Mr Tobiko’s application followed a decision by the Court of Appeal that cases instituted by the Ethics and Anti-Corruption Commission between May 2015 and June 2016 were defective because the agency had no commissioners.
The Central Bank of Kenya boss has at his disposal a house in Muthaiga neighbouring the private residence of former president Mwai Kibaki and the official residences of the US ambassador and the British High Commissioner.
Sitting on two acres, the spaciousness of the residence will give the CBK governor ample room to hold parties and official receptions, with its lawns a marvel and the exclusivity of its location a dream for many city dwellers.
However, the current CBK governor, Dr Patrick Njoroge, opted not to make the palatial residence his home, instead choosing to live in Loresho estate with his fellow members of Opus Dei.
Dr Njoroge is not the first to stay away from the CBK governor’s official residence. His predecessors Eric Kotut, Nahason Nyaga and Andrew Mullei also did not take it up, but CBK has always been maintaining it. Most of the time, the people who have been living at the residence are domestic staff and gardeners.
You cannot discuss official residences of county governors without mentioning the castle currently occupied by Kilifi Governor Amason Kingi. The beachfront house, about 100 metres from the Indian Ocean shore, is located near the Kilifi Old Ferry.
It was bought in 2014 for Sh140 million. Seven individuals had offered to sell an official residence for the county governor. The house is built on a three-acre plot, has five bedrooms, a large swimming pool, a conference room, a modern kitchen and a furnished office for holding meetings. There is also a three-bedroom servant quarters.
In the true fashion of a beachfront house, there is a tunnel connecting the governor’s compound and the ocean. The tunnel makes it possible for visitors to access the house by a vessel through the Indian Ocean. They can anchor their vessel and use the tunnel to move into the residence.

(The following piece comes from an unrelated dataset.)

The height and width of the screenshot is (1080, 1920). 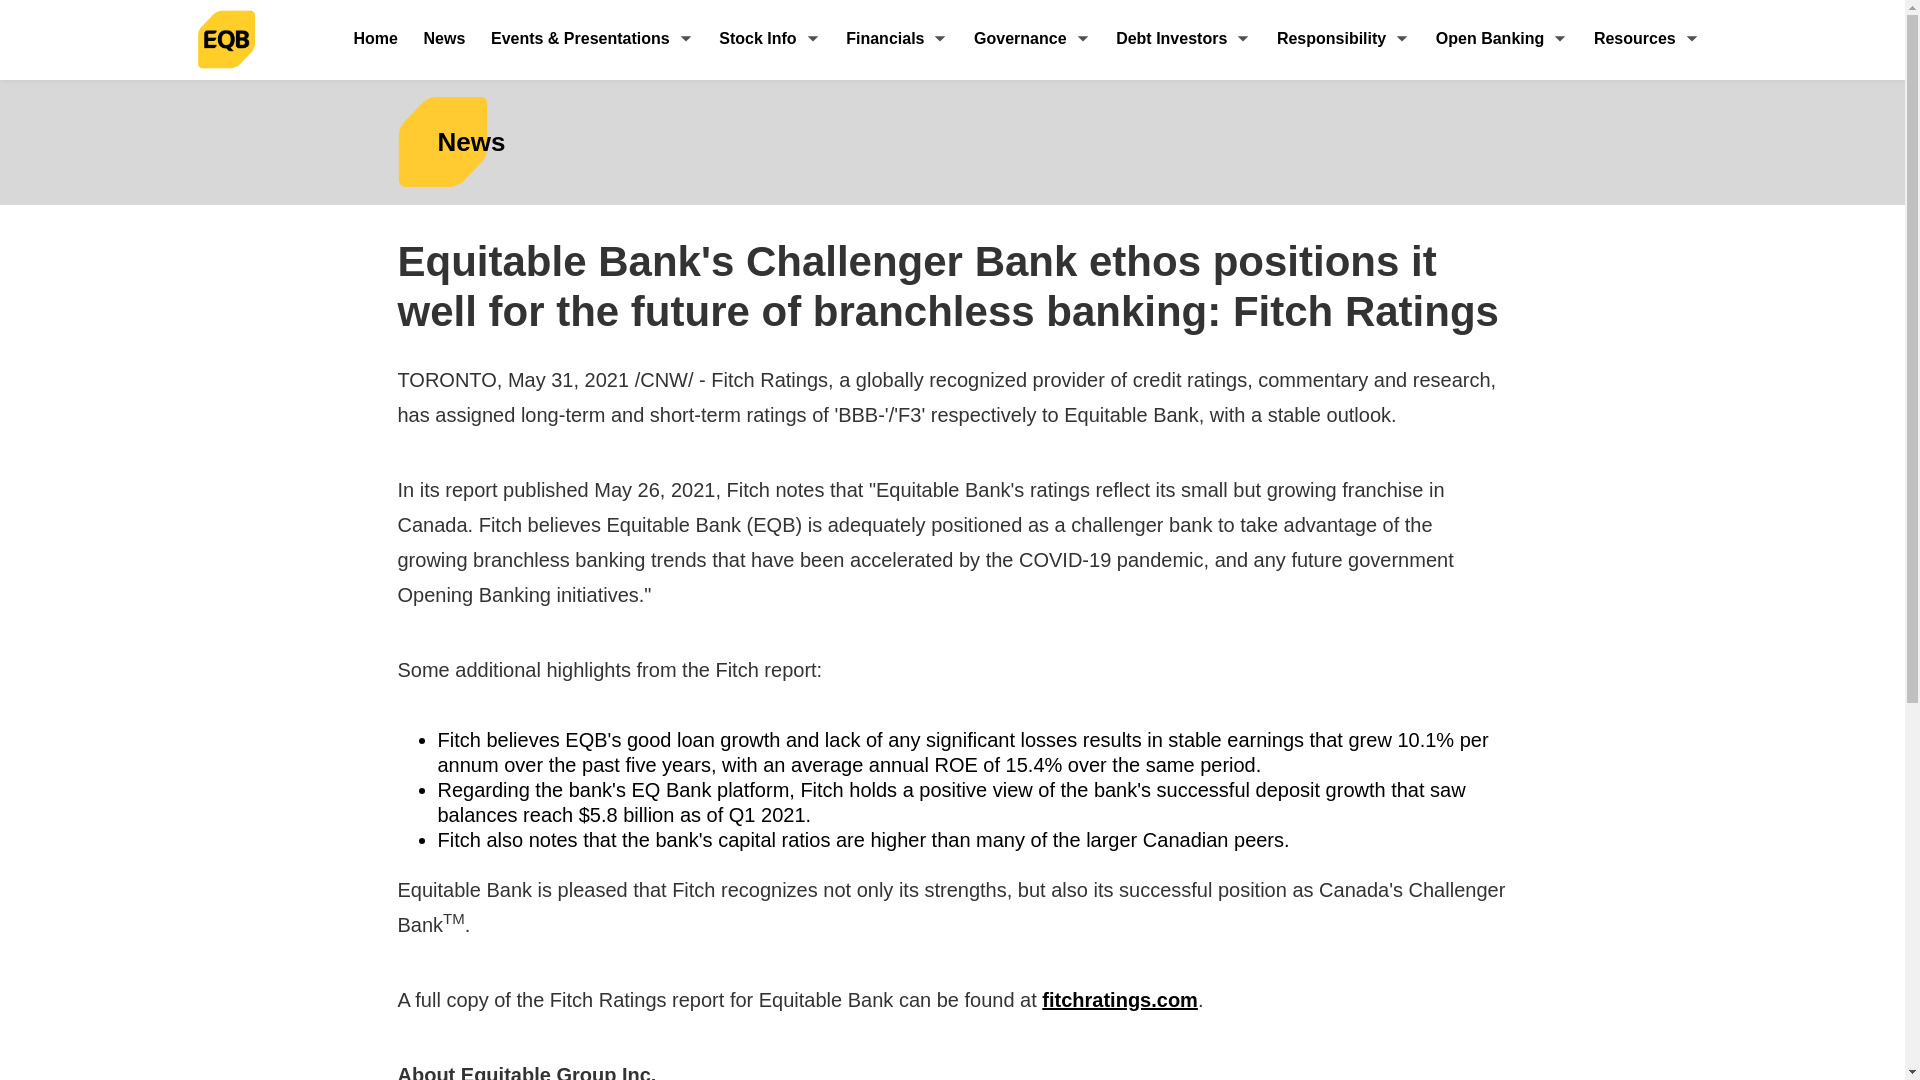 What do you see at coordinates (1182, 40) in the screenshot?
I see `Debt Investors` at bounding box center [1182, 40].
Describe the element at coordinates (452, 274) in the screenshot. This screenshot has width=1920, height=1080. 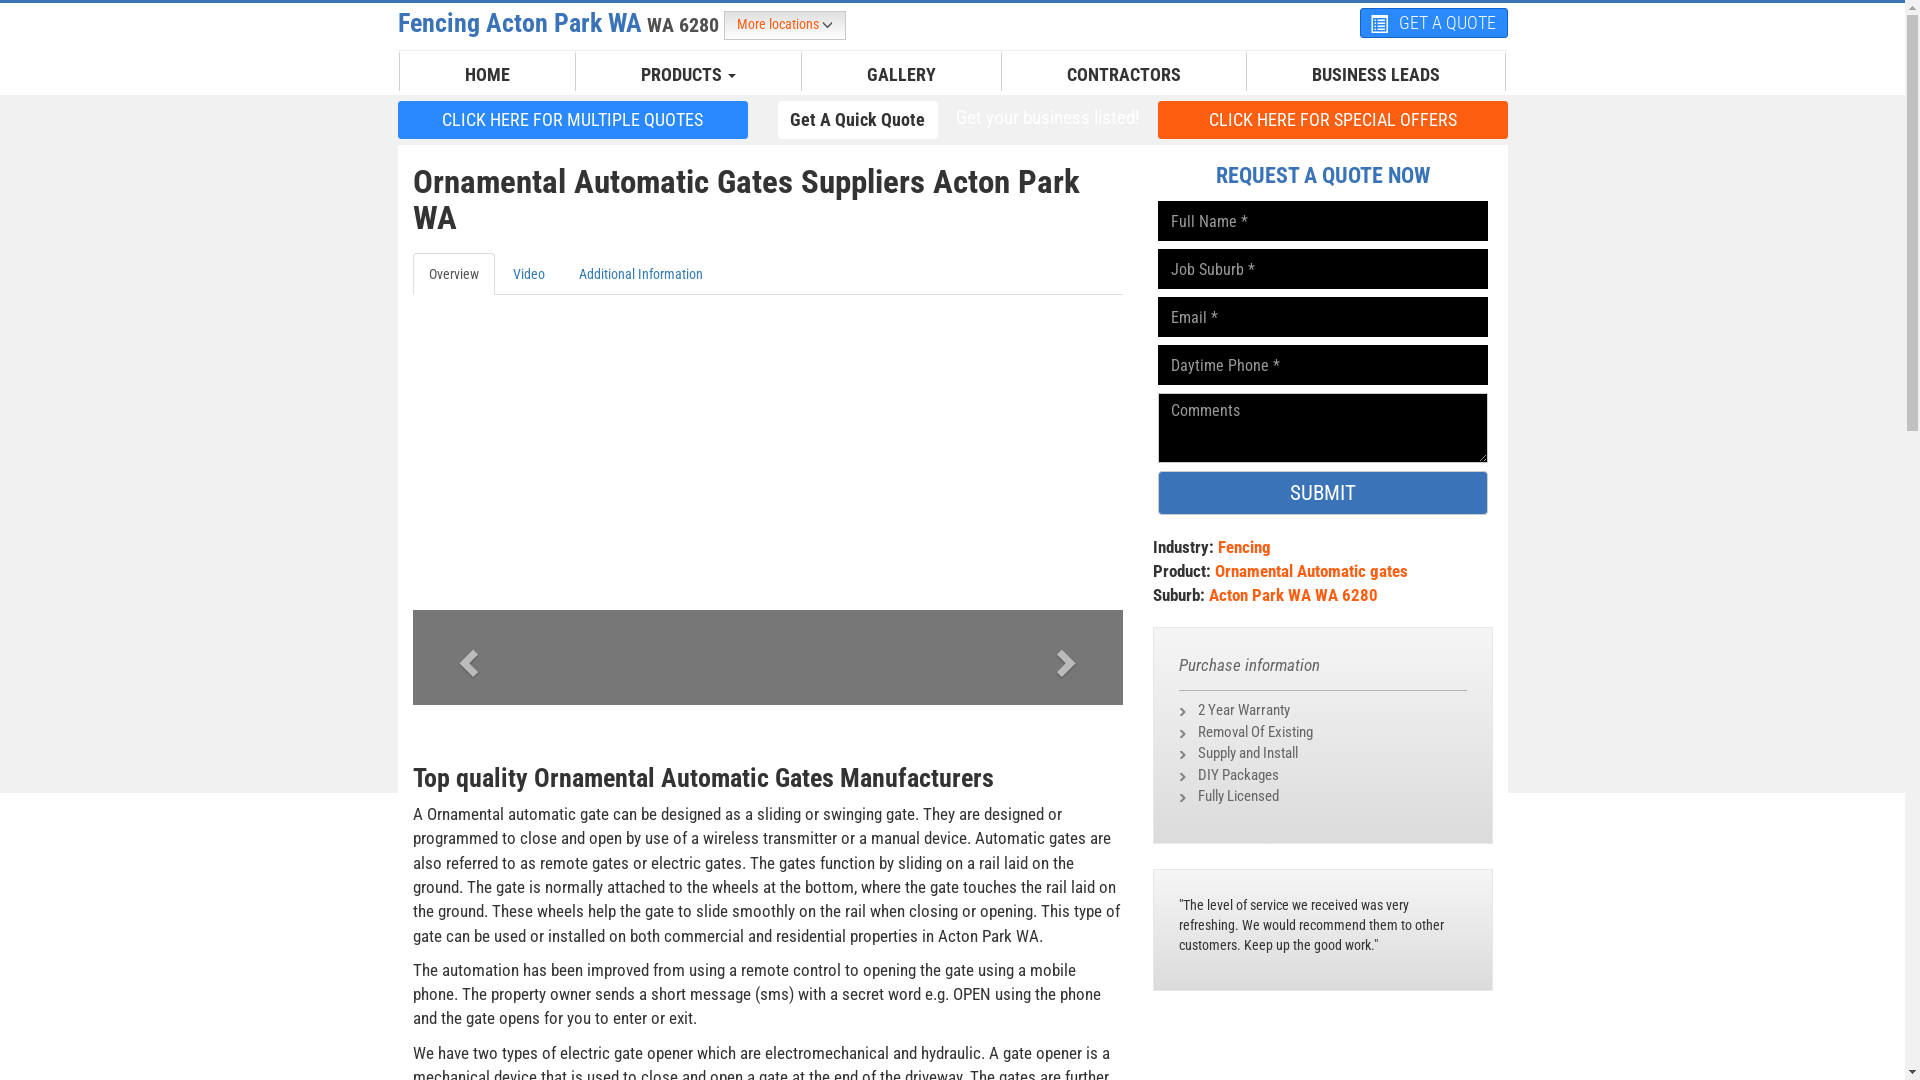
I see `Overview` at that location.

“The house is spacious and has a conference room where the governor can meet his cabinet and can host up to 20 people. This can cut the cost for hiring a hall,” the Kilifi County Assembly Investment Committee chairman Duncan Kaingu, said in 2014.
Elsewhere, Vihiga County Assembly in December 2017 set aside Sh80 million for the construction of its governor’s official residence. It is to be constructed on the outskirts of Mbale Town, the county’s headquarters, and it is expected to be ready by 2019. However, there is a dispute over its exact location that has delayed the construction.
The current governor, Dr Wilber Ottichilo, has previously said he needed an official residence to enable him conduct official matters away from his private address.
“My private home has to remain private. I need an official residence where I can conduct public issues and meet people,” said Dr Ottichilo.
And in Meru County, Governor Kiraitu Murungi could be the first occupant of the official residence of the devolved unit. The county government has budgeted Sh40 million for constructing the governor’s official residence, as indicated in its revised annual development plan for the 2017/18 academic year. The same amount will go into building the Speaker’s house. The residence for the deputy governor will cost Sh30 million.